Problème psychologique : pourquoi suis-je très gai depuis la visite de Michel Lévy ? Mon pauvre Bouilhet me disait souvent : « Il n’y a pas d’homme plus moral ni qui aime l’immoralité plus que toi : une sottise te réjouit. » Il y a du vrai là dedans. Est-ce un effet de mon orgueil ? ou par une certaine perversité ?

Bonsoir, après tout ! Ce ne sont pas ces choses-là qui m’émeuvent. Je me contente de répéter avec Athalie :

Dieu des Juifs, tu l’emportes !

Et je n’y pense plus.

Je vous prie même de ne plus en parler à Lévy quand vous lui écrirez ou le verrez. Il aura de moi la préface du volume de vers de Bouilhet. Quant au reste, j’entends désormais être parfaitement libre.

N-I ni, c’est fini !

J’ai revu le docteur Favre hier chez Dumas. « Estrange bonhomme ! » J’aurais besoin d’un dictionnaire pour le comprendre.

Vous n’avez pas l’idée du degré de bêtise où le plébiscite[1] plonge les Parisiens ! C’est à en crever d’ennui.

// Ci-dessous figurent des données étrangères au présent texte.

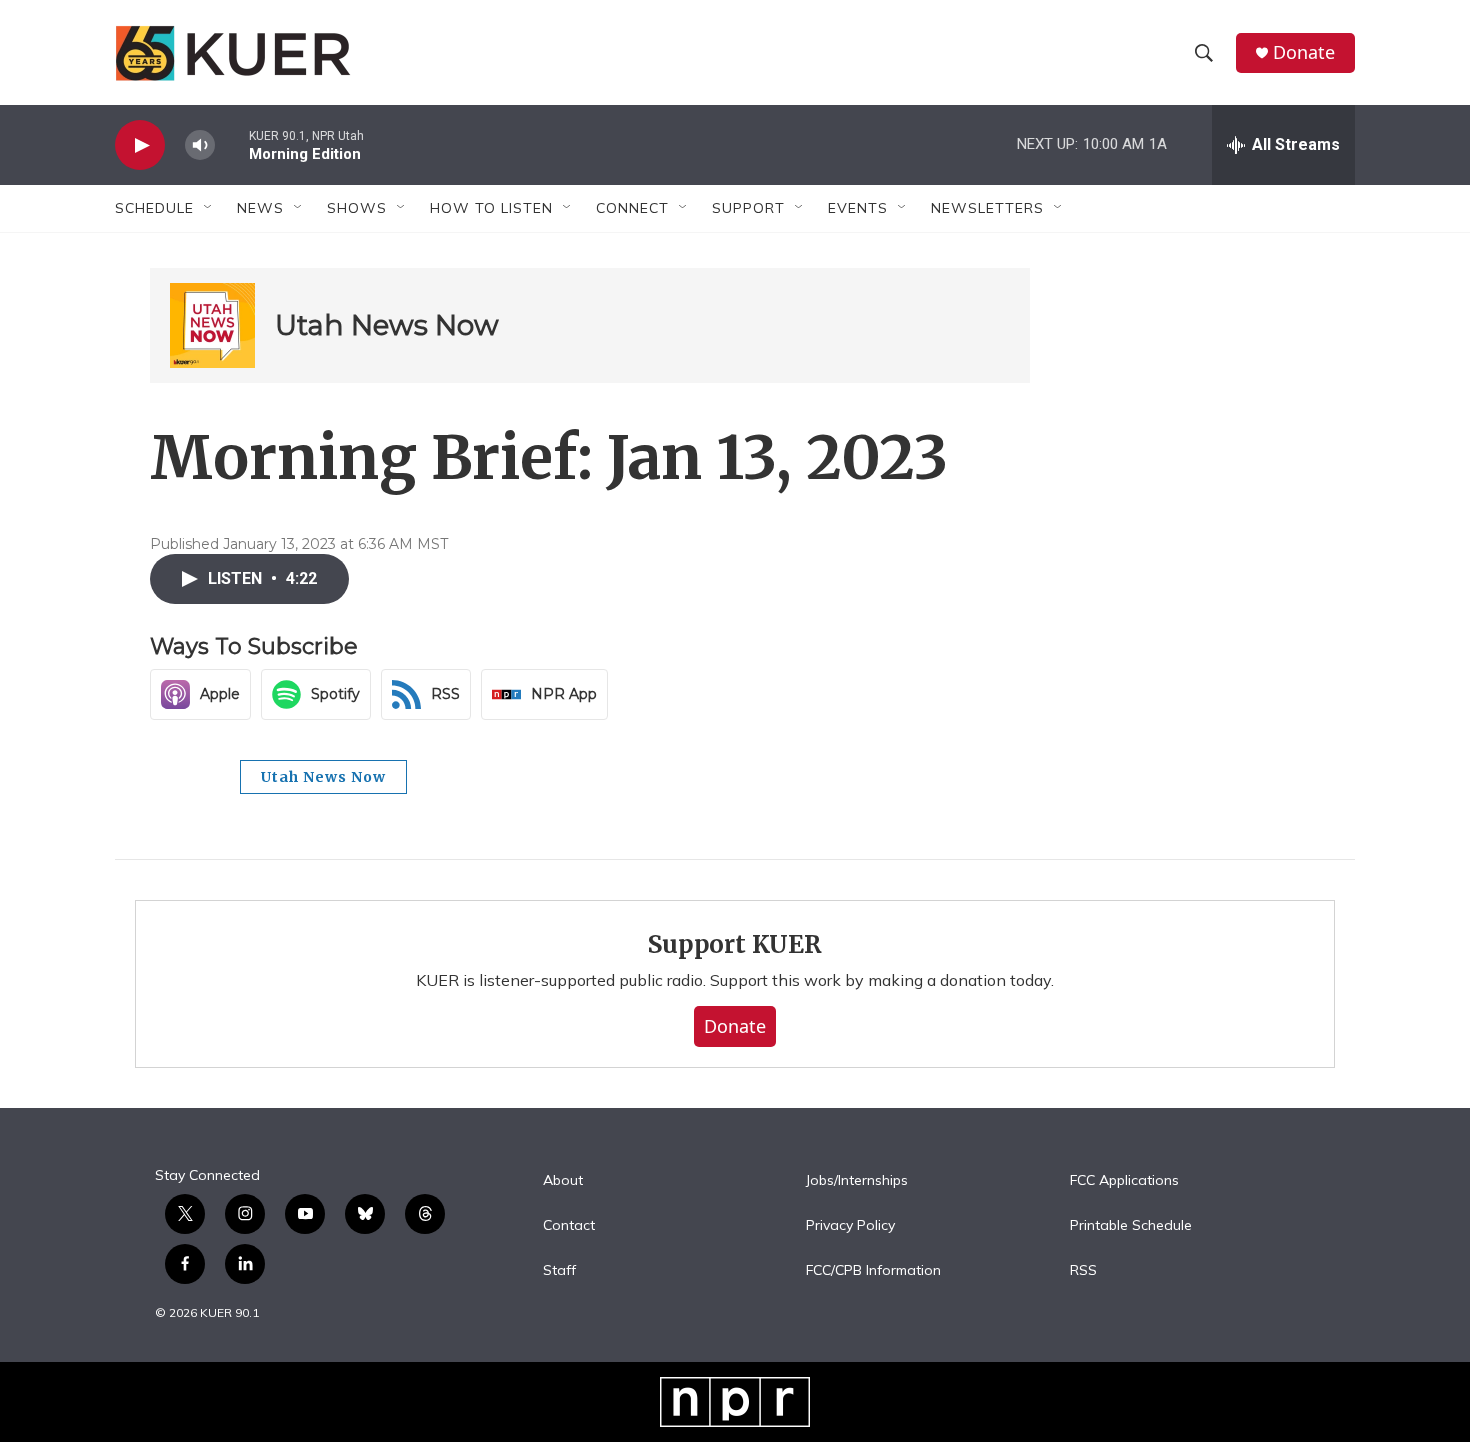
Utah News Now (387, 325)
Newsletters (987, 208)
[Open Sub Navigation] (209, 208)
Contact (569, 1226)
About (563, 1181)
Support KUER (735, 944)
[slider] (232, 144)
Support (748, 208)
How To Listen (491, 208)
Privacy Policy (850, 1226)
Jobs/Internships (857, 1181)
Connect (632, 208)
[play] (140, 145)
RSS (1083, 1271)
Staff (559, 1271)
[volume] (200, 145)
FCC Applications (1124, 1181)
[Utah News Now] (212, 325)
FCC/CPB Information (873, 1271)
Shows (357, 208)
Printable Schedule (1131, 1226)
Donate (1304, 52)
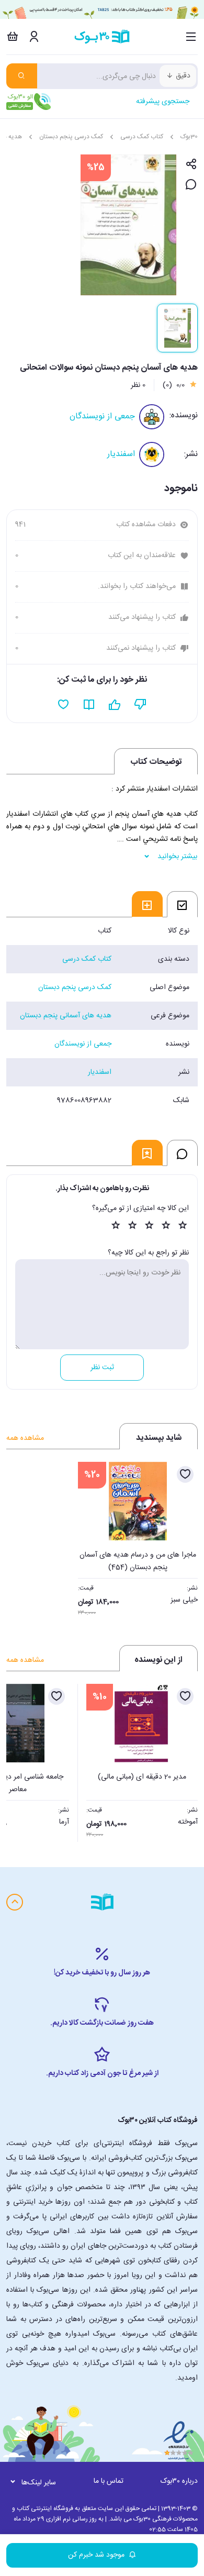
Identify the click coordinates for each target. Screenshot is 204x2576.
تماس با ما (108, 2481)
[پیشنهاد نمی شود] (140, 704)
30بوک (189, 136)
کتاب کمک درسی (141, 136)
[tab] (182, 904)
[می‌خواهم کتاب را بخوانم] (89, 704)
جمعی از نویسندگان (102, 416)
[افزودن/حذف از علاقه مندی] (185, 1474)
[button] (20, 1759)
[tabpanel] (102, 1016)
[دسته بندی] (191, 36)
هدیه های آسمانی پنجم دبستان (65, 1015)
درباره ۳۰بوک (179, 2481)
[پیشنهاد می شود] (114, 704)
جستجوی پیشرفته (162, 101)
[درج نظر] (191, 185)
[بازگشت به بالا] (14, 1902)
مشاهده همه (25, 1438)
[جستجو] (21, 75)
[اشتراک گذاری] (191, 164)
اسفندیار (121, 454)
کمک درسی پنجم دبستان (71, 136)
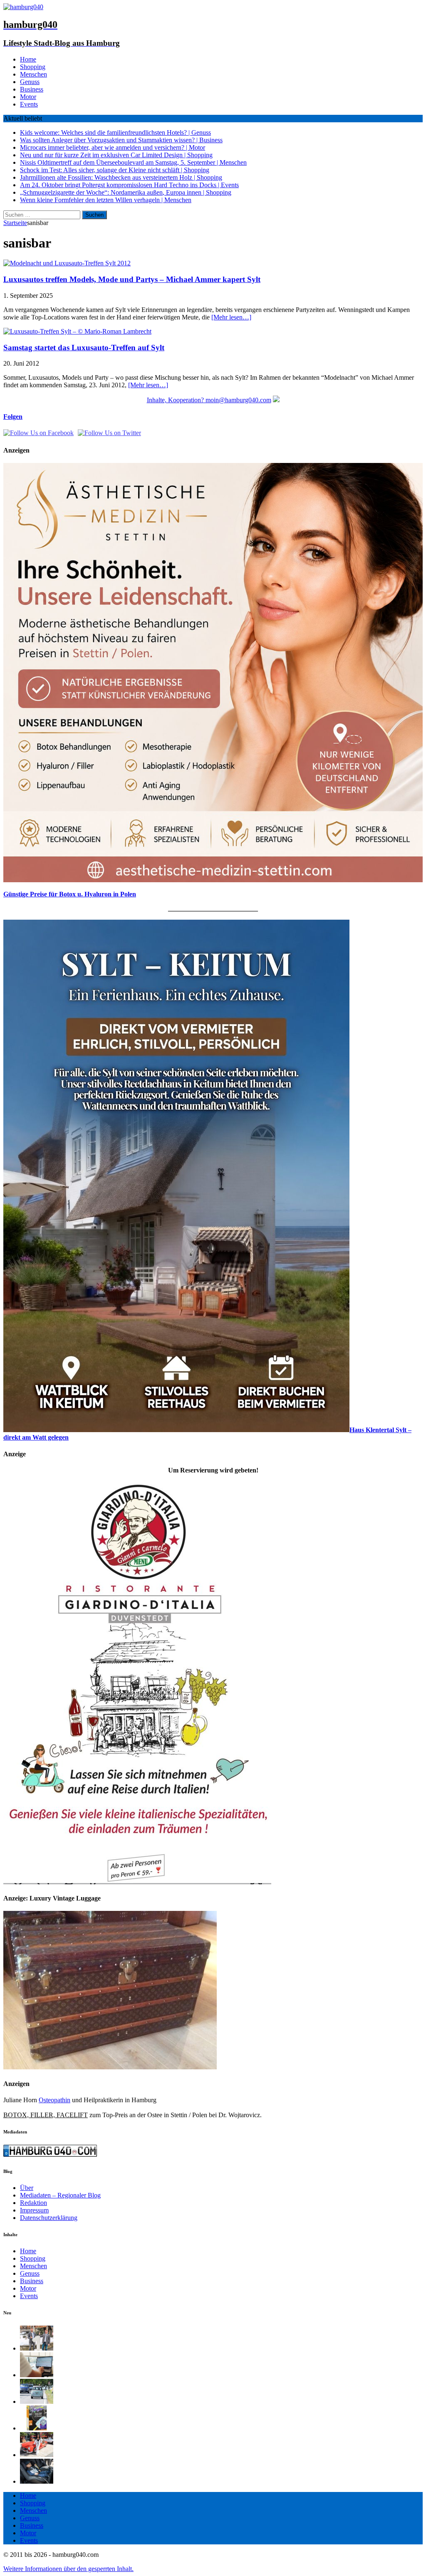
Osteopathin (54, 2099)
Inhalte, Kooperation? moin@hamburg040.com (209, 399)
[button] (68, 2568)
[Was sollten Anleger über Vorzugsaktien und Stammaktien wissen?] (36, 2374)
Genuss (30, 81)
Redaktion (33, 2202)
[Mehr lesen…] (231, 317)
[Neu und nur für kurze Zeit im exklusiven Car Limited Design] (36, 2428)
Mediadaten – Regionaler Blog (60, 2195)
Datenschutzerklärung (48, 2217)
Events (29, 104)
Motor (28, 96)
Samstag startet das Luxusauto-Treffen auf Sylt (83, 347)
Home (28, 59)
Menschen (33, 74)
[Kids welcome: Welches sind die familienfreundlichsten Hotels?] (36, 2348)
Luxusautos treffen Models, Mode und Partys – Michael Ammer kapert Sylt (131, 279)
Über (26, 2187)
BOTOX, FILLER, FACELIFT (45, 2114)
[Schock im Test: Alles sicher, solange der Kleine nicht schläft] (36, 2481)
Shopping (32, 66)
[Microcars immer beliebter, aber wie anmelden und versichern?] (36, 2401)
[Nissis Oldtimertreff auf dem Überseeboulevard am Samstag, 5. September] (36, 2454)
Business (31, 89)
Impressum (34, 2210)
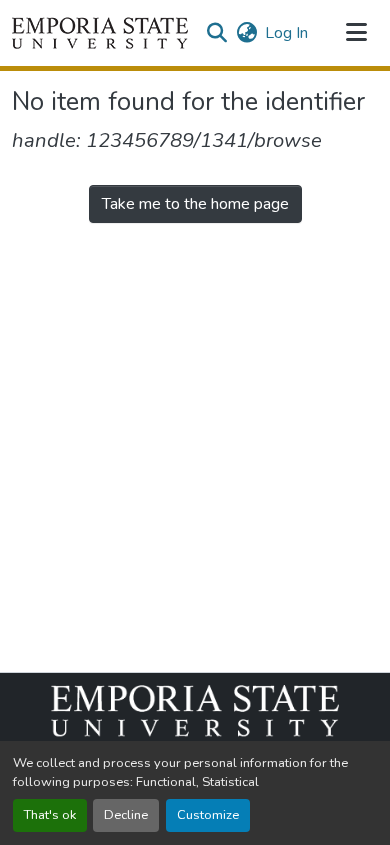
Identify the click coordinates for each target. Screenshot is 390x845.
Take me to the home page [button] (195, 204)
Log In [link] (286, 33)
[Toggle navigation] (356, 33)
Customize (208, 815)
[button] (100, 33)
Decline (126, 815)
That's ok (50, 815)
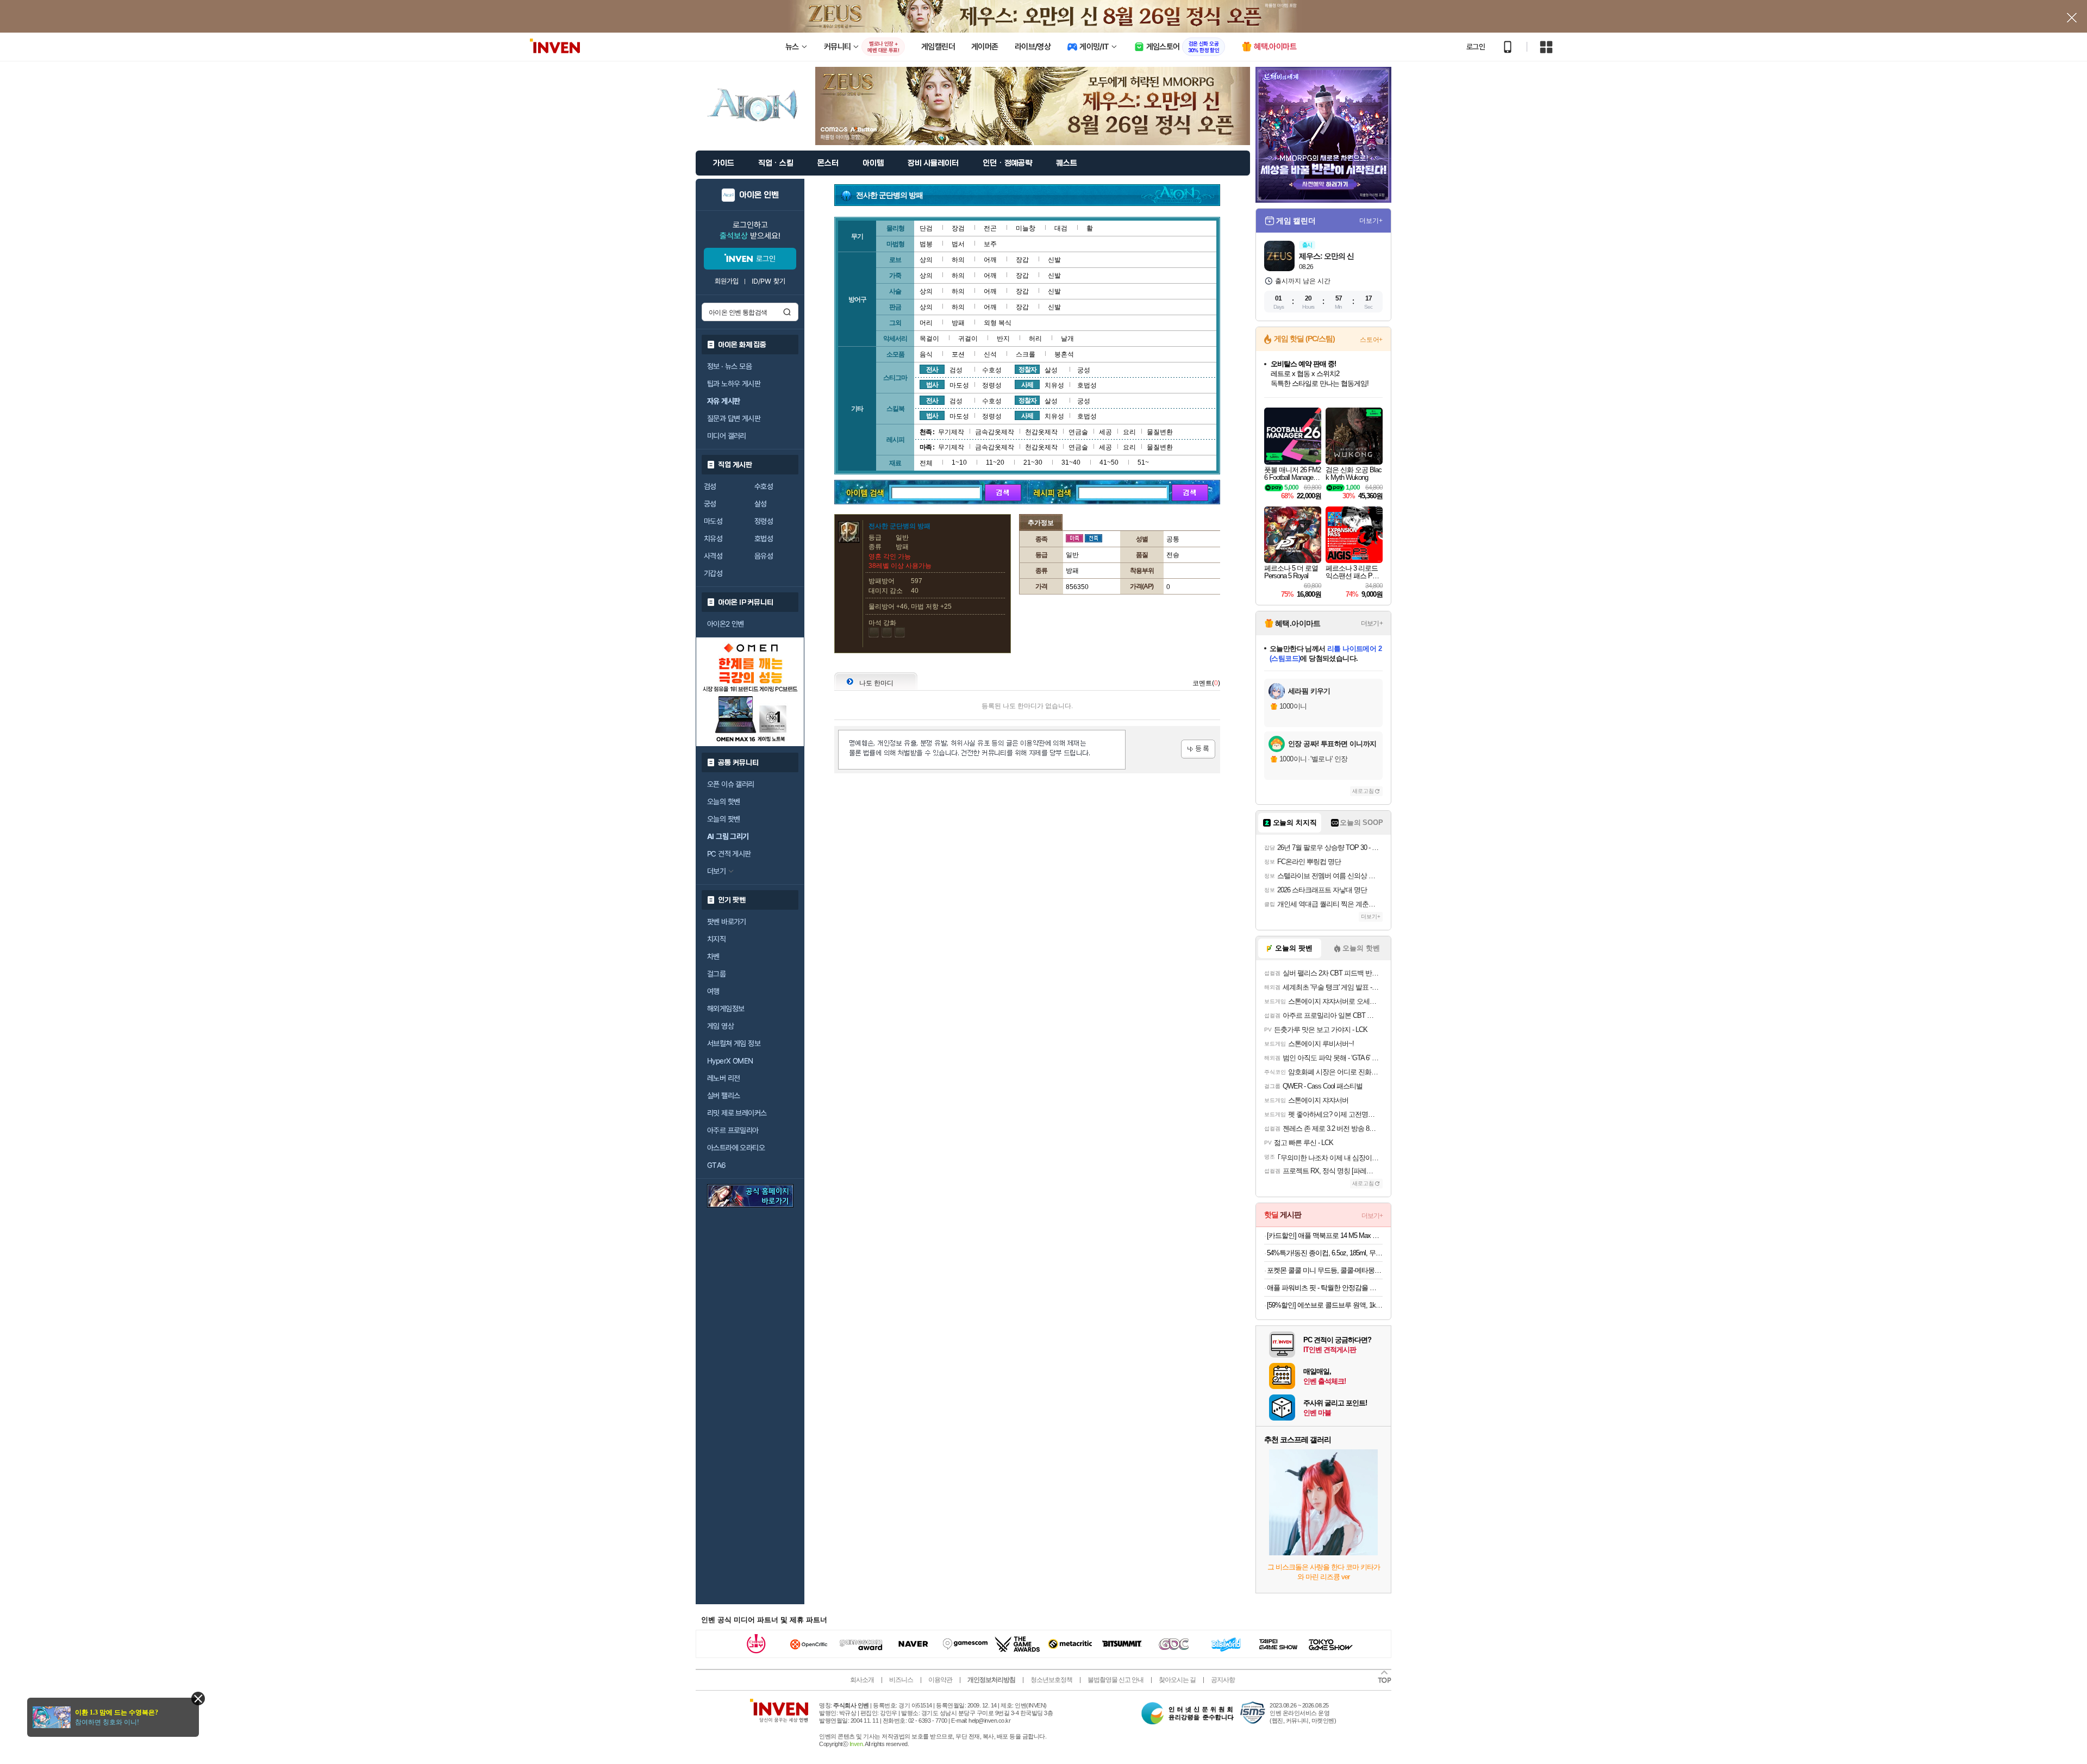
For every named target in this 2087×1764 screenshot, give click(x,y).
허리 (1035, 338)
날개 (1067, 338)
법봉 (926, 244)
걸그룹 (716, 973)
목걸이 (929, 338)
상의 (926, 260)
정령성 (763, 521)
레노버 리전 (723, 1078)
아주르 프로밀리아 (733, 1130)
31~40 (1070, 462)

Aussi je m’esbigne.

Avez-vous lu les deux volumes de Taine ?

Je connaissais l’Éthique de Spinoza, mais pas du tout le Tractatus theologico-politicus, lequel m’épate, m’éblouit, me transporte d’admiration. N… de D…, quel homme ! quel cerveau ! quelle science et quel esprit ! Il était plus fort que M. Caro, décidément.

  1. Plébiscite pour l’approbation de la costitution du 20 avril 1870.